MicroRNA (miRNAs) are non-coding RNAs that help regulate gene expression by inhibiting transcription. The interaction of miRNAs with their target genes depends on the intracellular location of miRNAs, the concentration of the miRNAs and target mRNAs, and the degree of binding of the miRNA to mRNA. These microRNA levels have been studied in patients with chronic HF participating in cardiac rehabilitation. Witvrouwen et al. compared plasma miRNA levels in 25 patients with heart failure enrolled in a 15-week combined aerobic and strength exercise program with 21 sedentary males to determine the effect of exercise [33]. These investigators measured miR-23a, miR-140, miR-146a, miR-191, and miR-210 levels, which are associated with pathways relevant to exercise adaptation, in both patient groups. 

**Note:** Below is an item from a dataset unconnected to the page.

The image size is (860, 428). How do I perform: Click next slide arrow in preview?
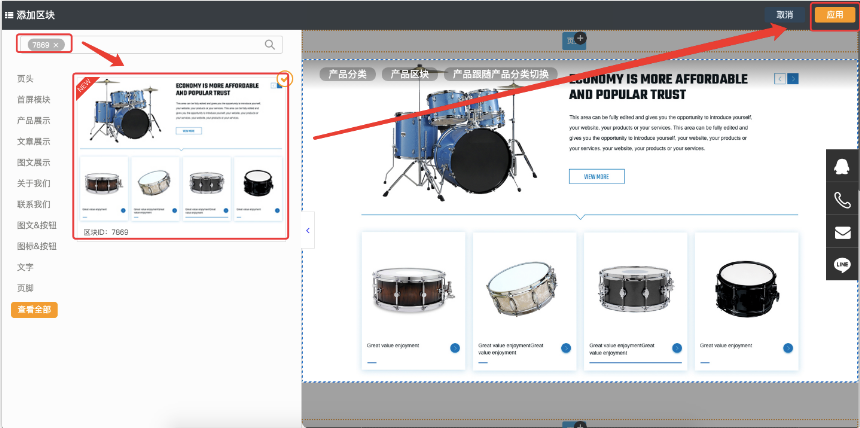[793, 79]
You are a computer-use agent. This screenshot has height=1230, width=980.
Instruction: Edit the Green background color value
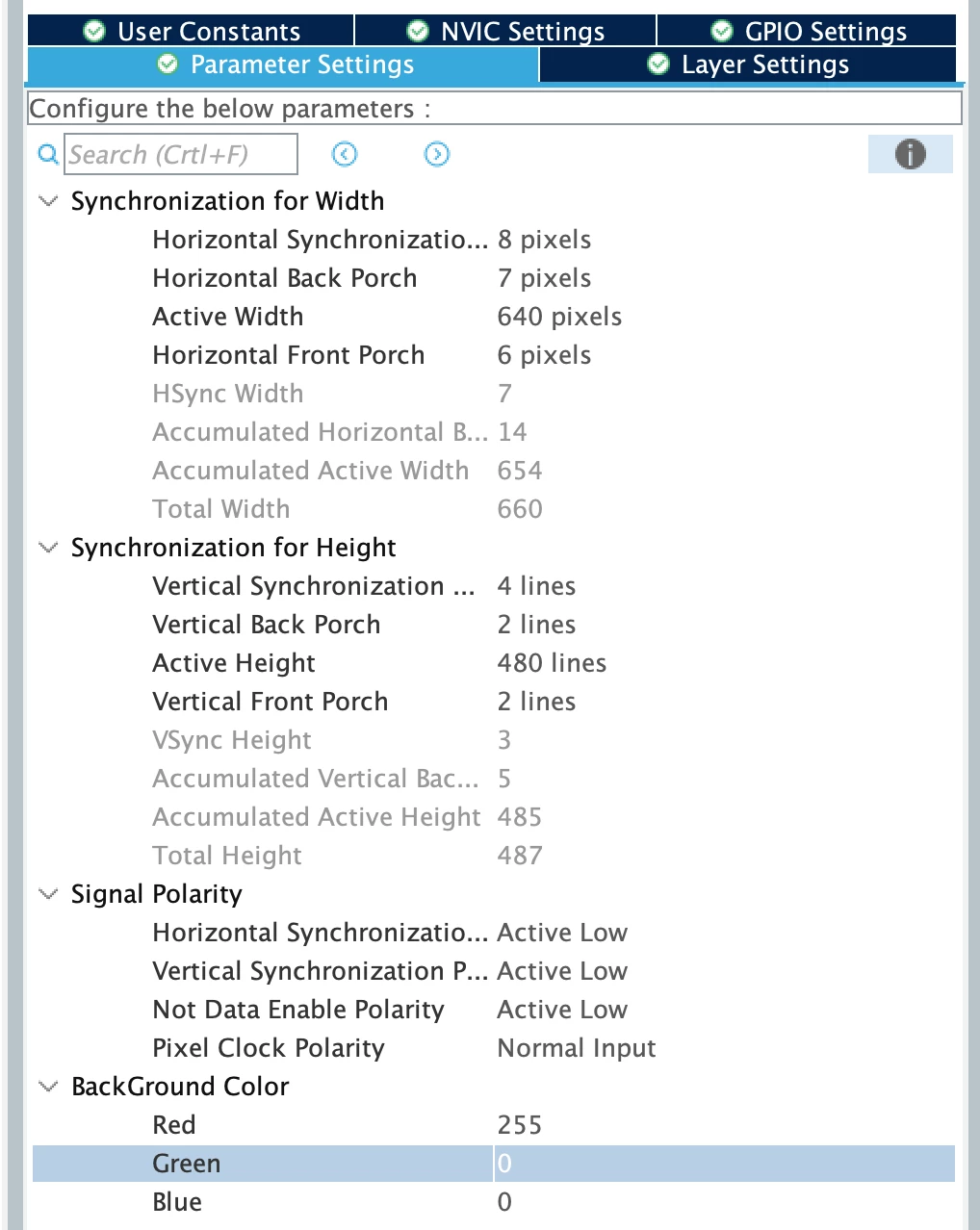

In HF patients with reduced ejection fractions, capillary density in skeletal muscle is reduced. Both miR-23 and miR-146a stimulate angiogenesis; therefore, reduced miR-23a and miR-146A levels after 15 weeks of training may reflect increased capillary density and a reduced need for angiogenesis. In addition, HF patients with reduced ejection fractions and reduced physical activity levels often have skeletal muscle wasting, and this contributes to fatigue during daily activities and reduces V ˙ O2 peak during CPET. Both miR-23 and miR146a limit skeletal muscle atrophy by inhibiting the ubiquitin–proteasome pathway and Wnt family member 11 expression, and increased levels of these miRNAs suggest that the patient is having adaptive responses in skeletal muscle to prevent wasting. In conclusion, exercise effects the levels of miRNAs involved in pathways related to exercise adaptation, which may help improve skeletal muscle and the angiogenic response to exercise in HFrEF patients. The study also demonstrates that measuring miRNAs may help classify patients into phenotypes, monitor responses to treatment, especially exercise rehabilitation, and possibly understand the pathogenesis of muscle dysfunction in HF patients [33][34][35][36].